══ RECORDS PROVIDED ══

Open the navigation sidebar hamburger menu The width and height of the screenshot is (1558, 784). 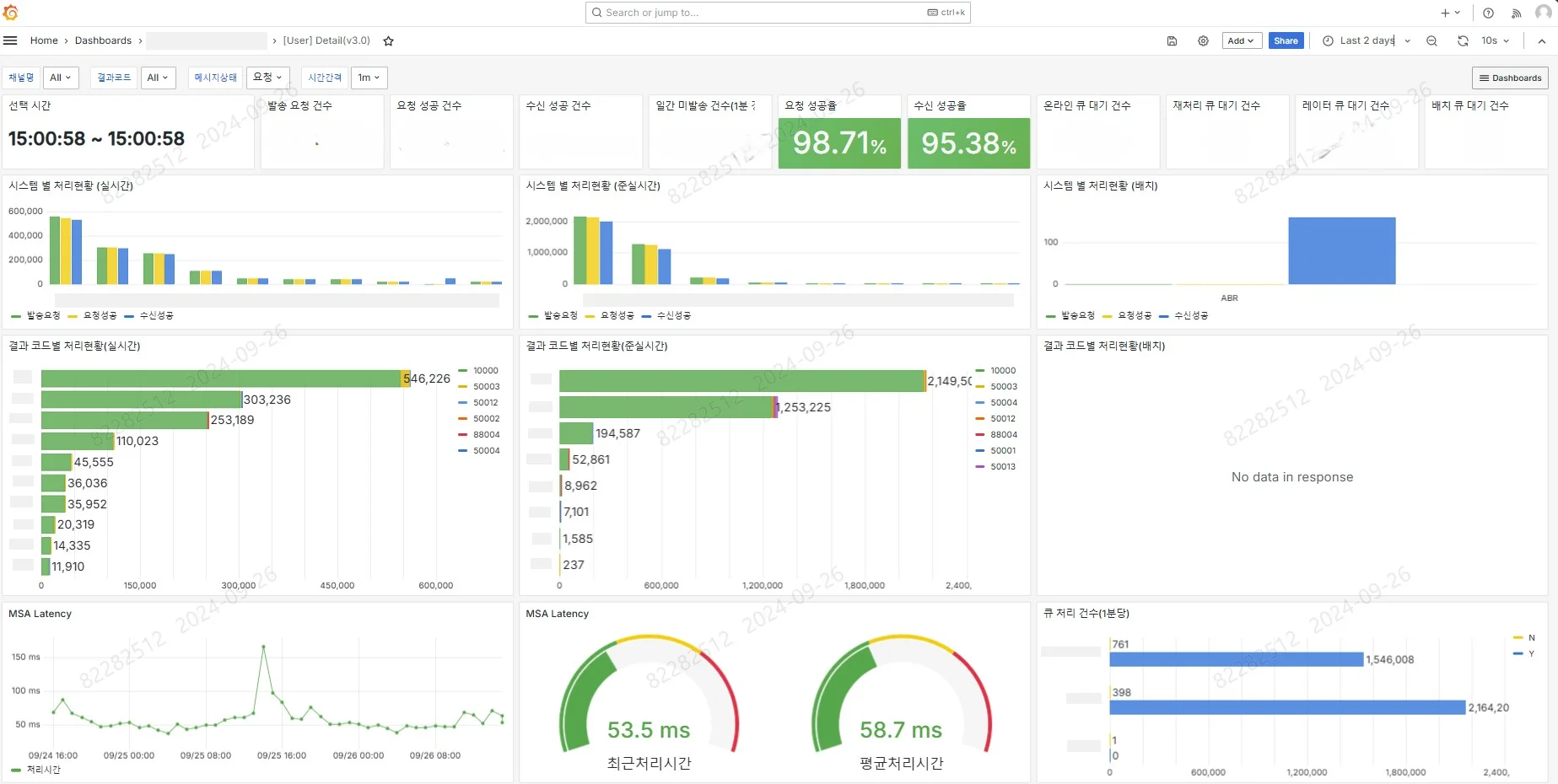[10, 40]
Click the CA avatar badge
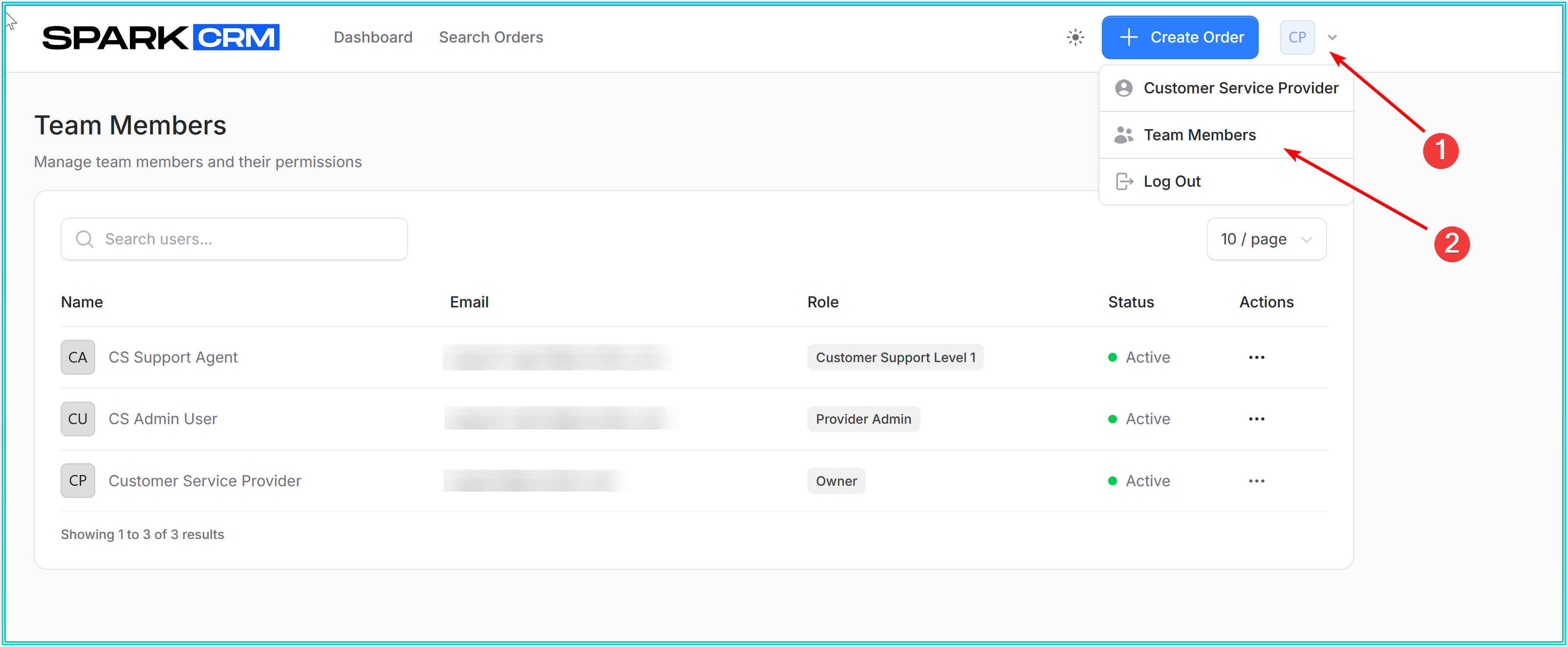Image resolution: width=1568 pixels, height=647 pixels. coord(78,357)
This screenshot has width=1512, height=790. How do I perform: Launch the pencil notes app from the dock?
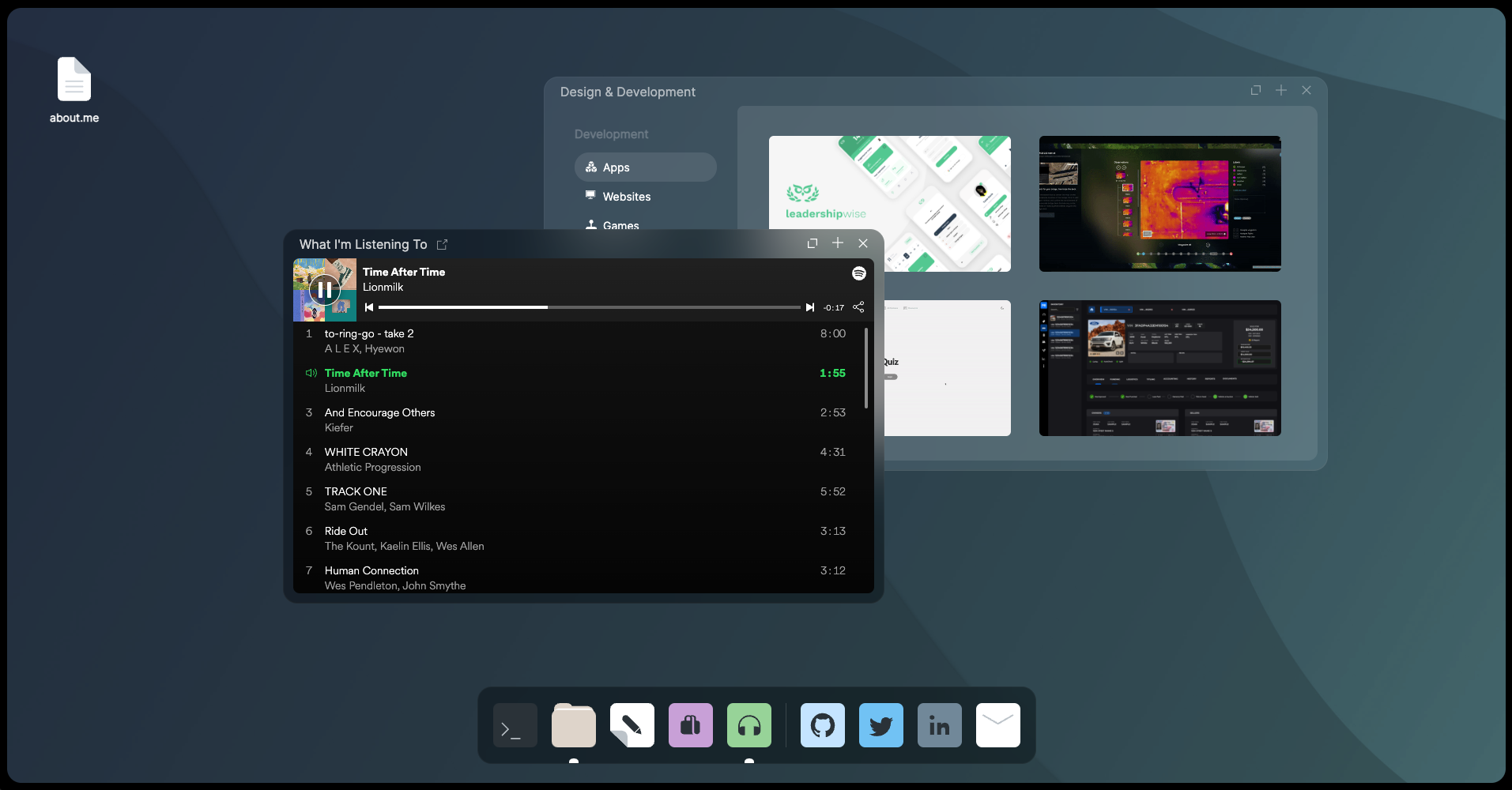click(631, 724)
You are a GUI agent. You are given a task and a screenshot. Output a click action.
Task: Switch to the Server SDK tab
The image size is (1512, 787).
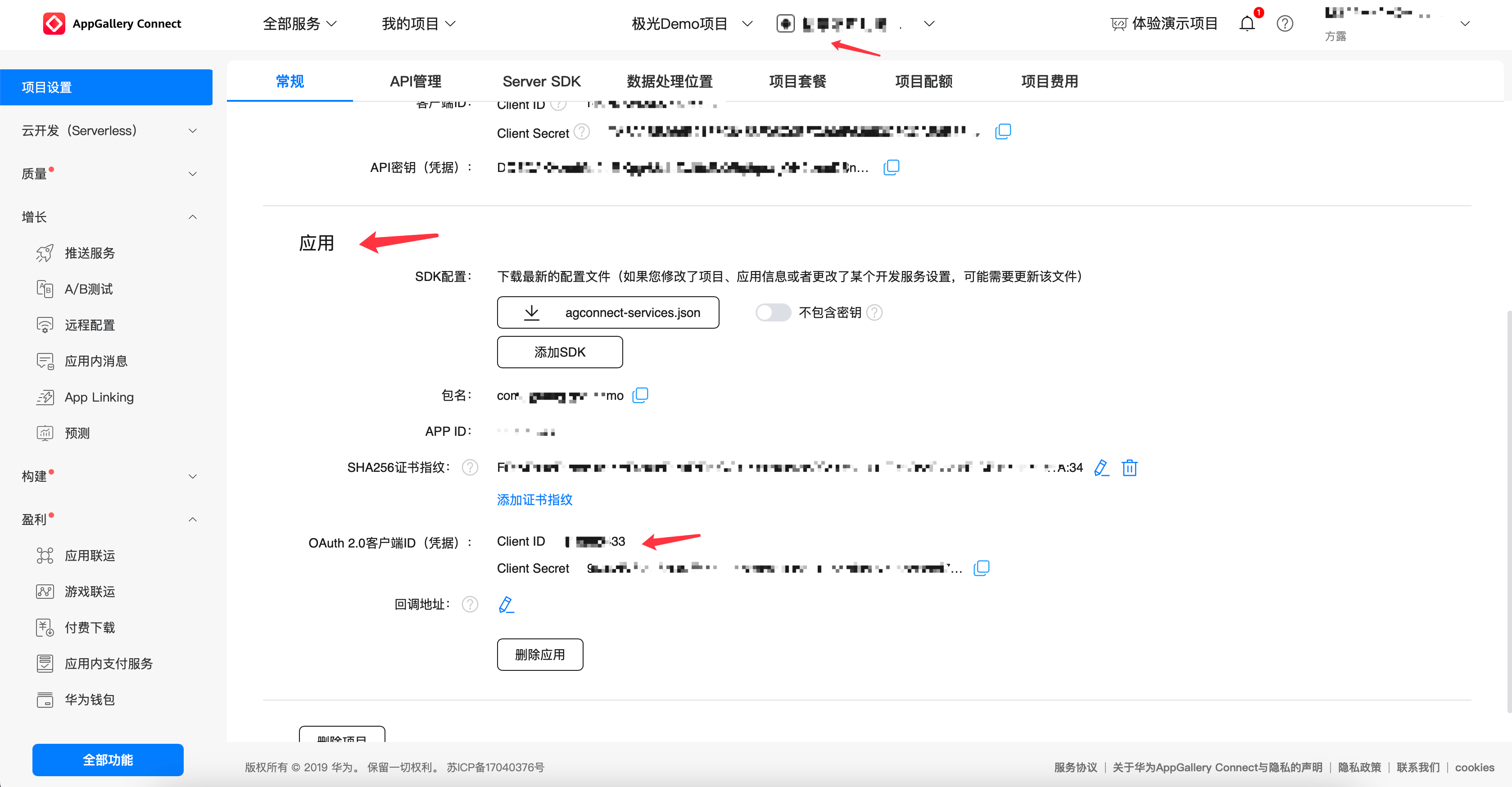[x=541, y=81]
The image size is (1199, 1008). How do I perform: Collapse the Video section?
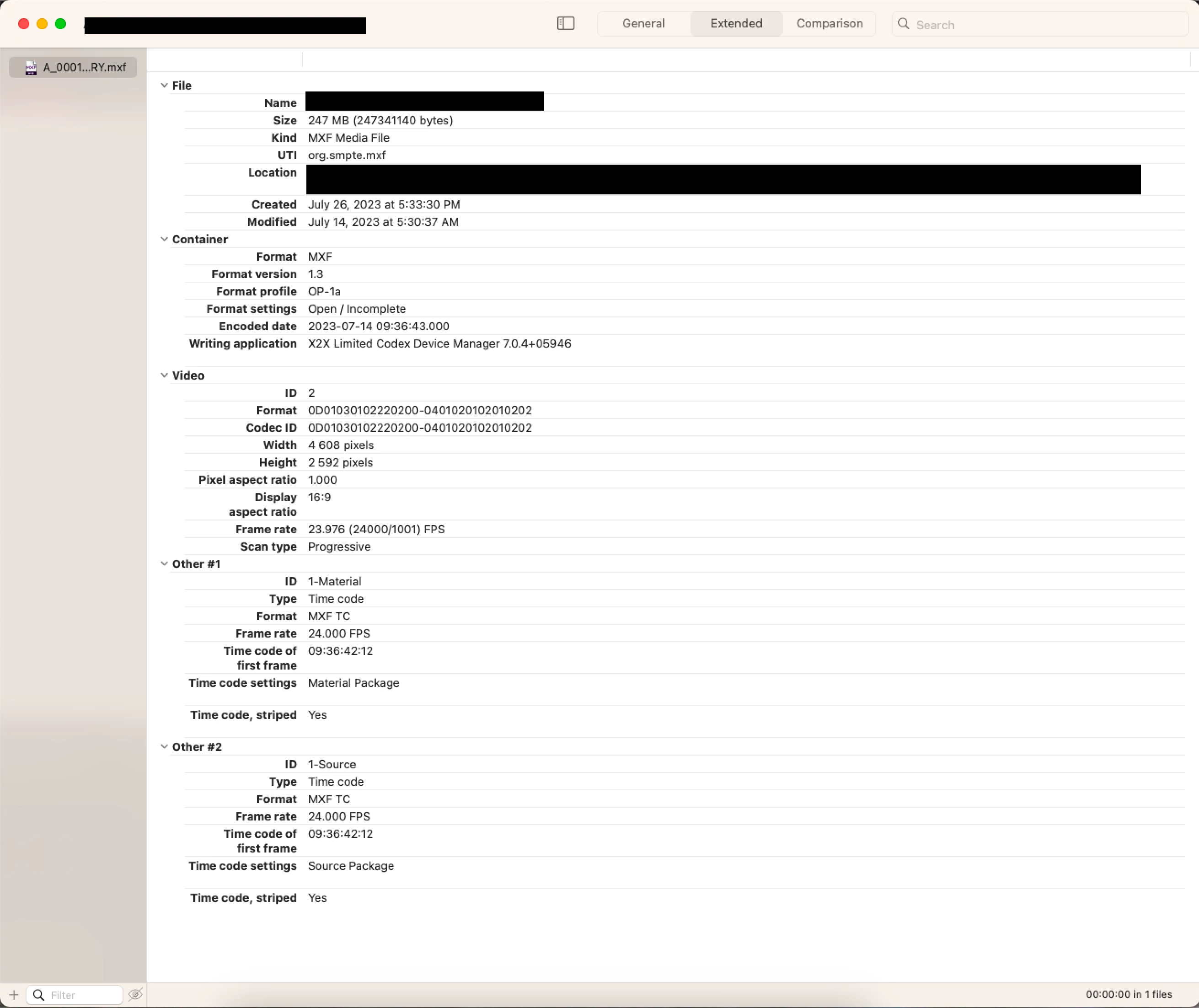point(164,375)

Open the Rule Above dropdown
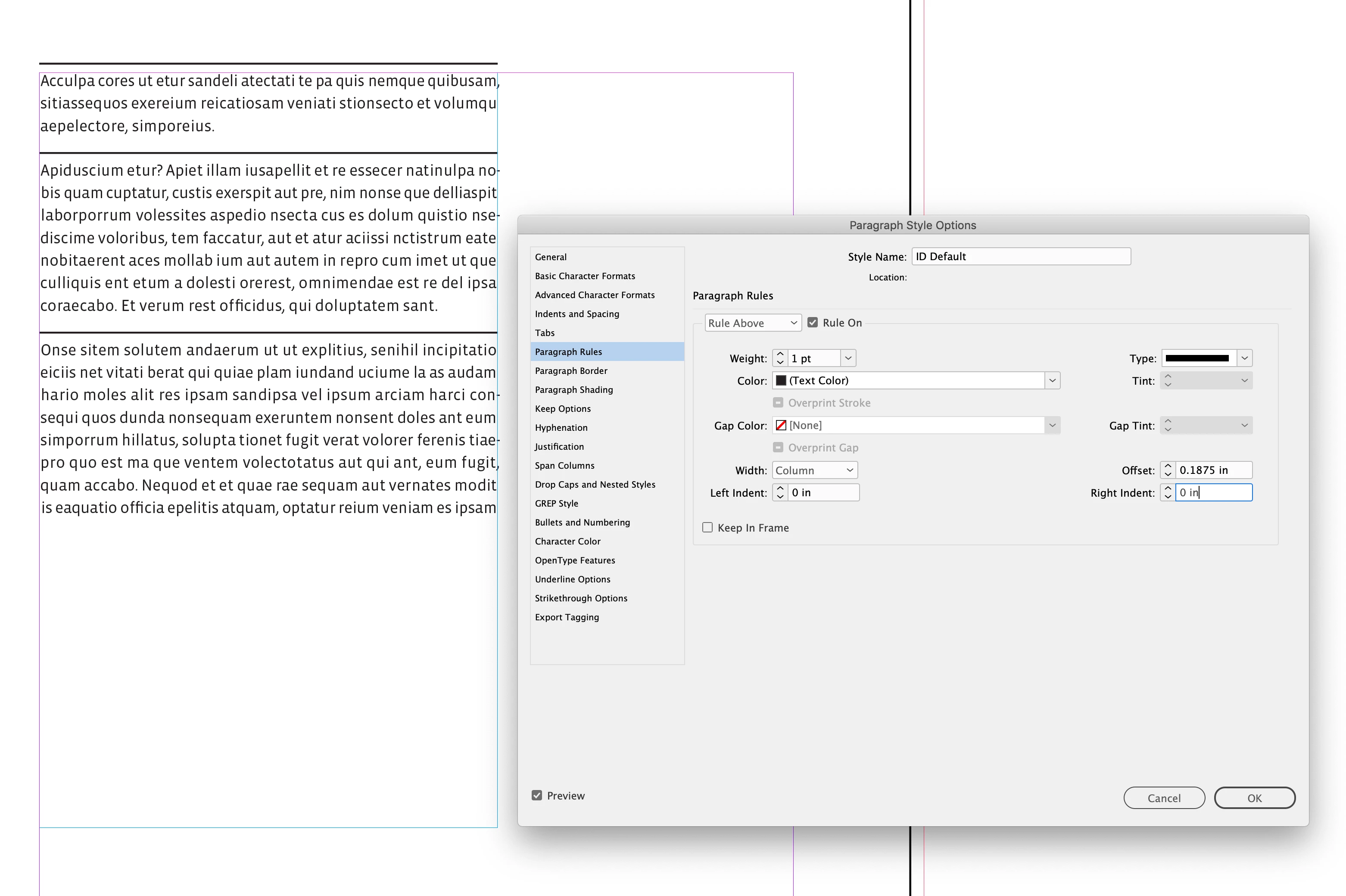click(752, 323)
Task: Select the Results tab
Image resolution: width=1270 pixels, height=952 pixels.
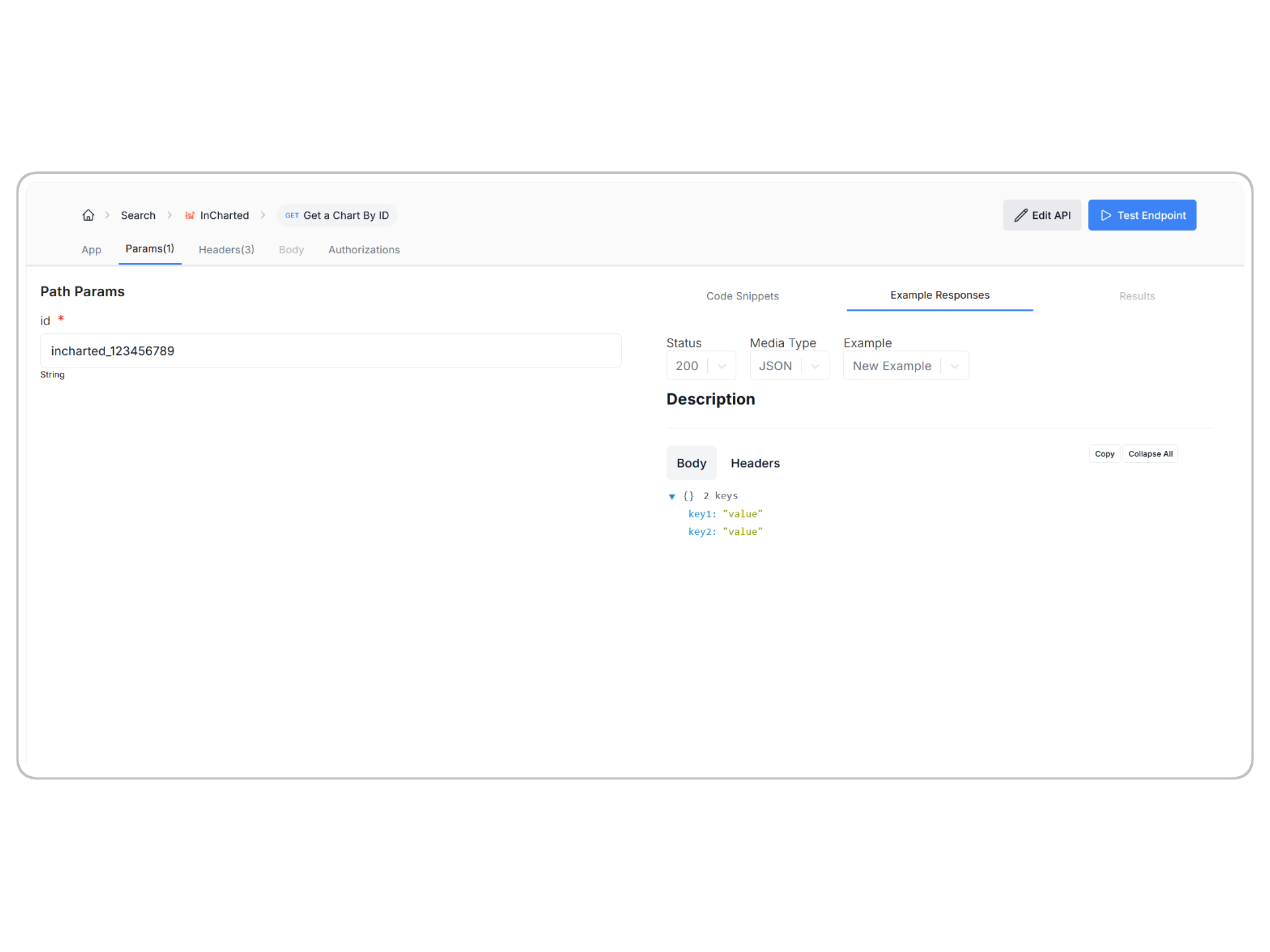Action: coord(1136,296)
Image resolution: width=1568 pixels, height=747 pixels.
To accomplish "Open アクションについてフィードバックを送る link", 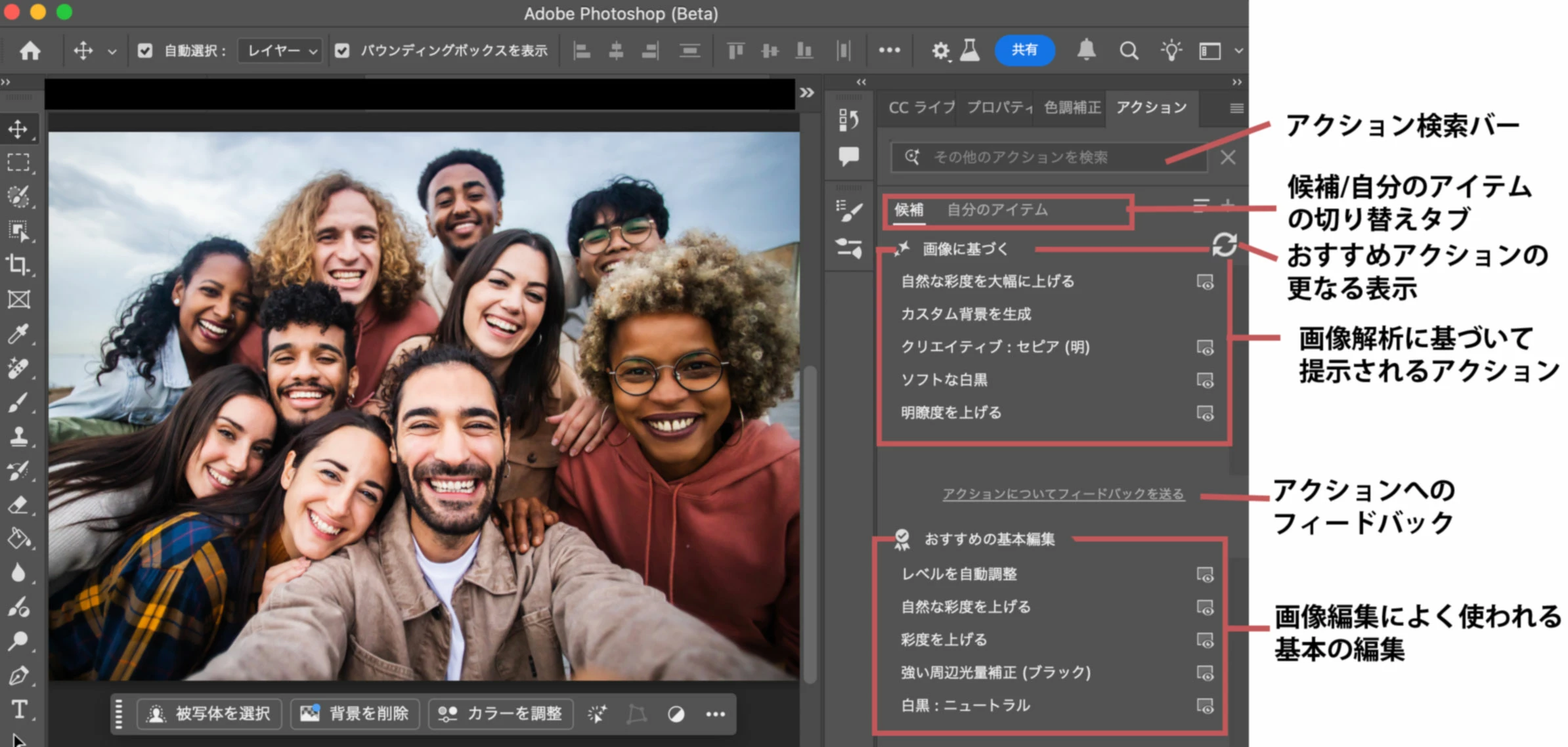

═══

The lines to repeat run from the line containing "Task: Switch to the Server SDK tab" through the last line of the material above; give them exactly, without the pictures.

■ TASK SOLUTION:
Task: Switch to the Server SDK tab
The image size is (1512, 787).
[x=541, y=81]
The image size is (1199, 1008). How do I perform: Collapse the Video section?
point(164,375)

Open the Rule Above dropdown
click(752, 323)
Task: Select the Results tab
Image resolution: width=1270 pixels, height=952 pixels.
Action: coord(1136,296)
Image resolution: width=1568 pixels, height=747 pixels.
To accomplish "Open アクションについてフィードバックを送る link", 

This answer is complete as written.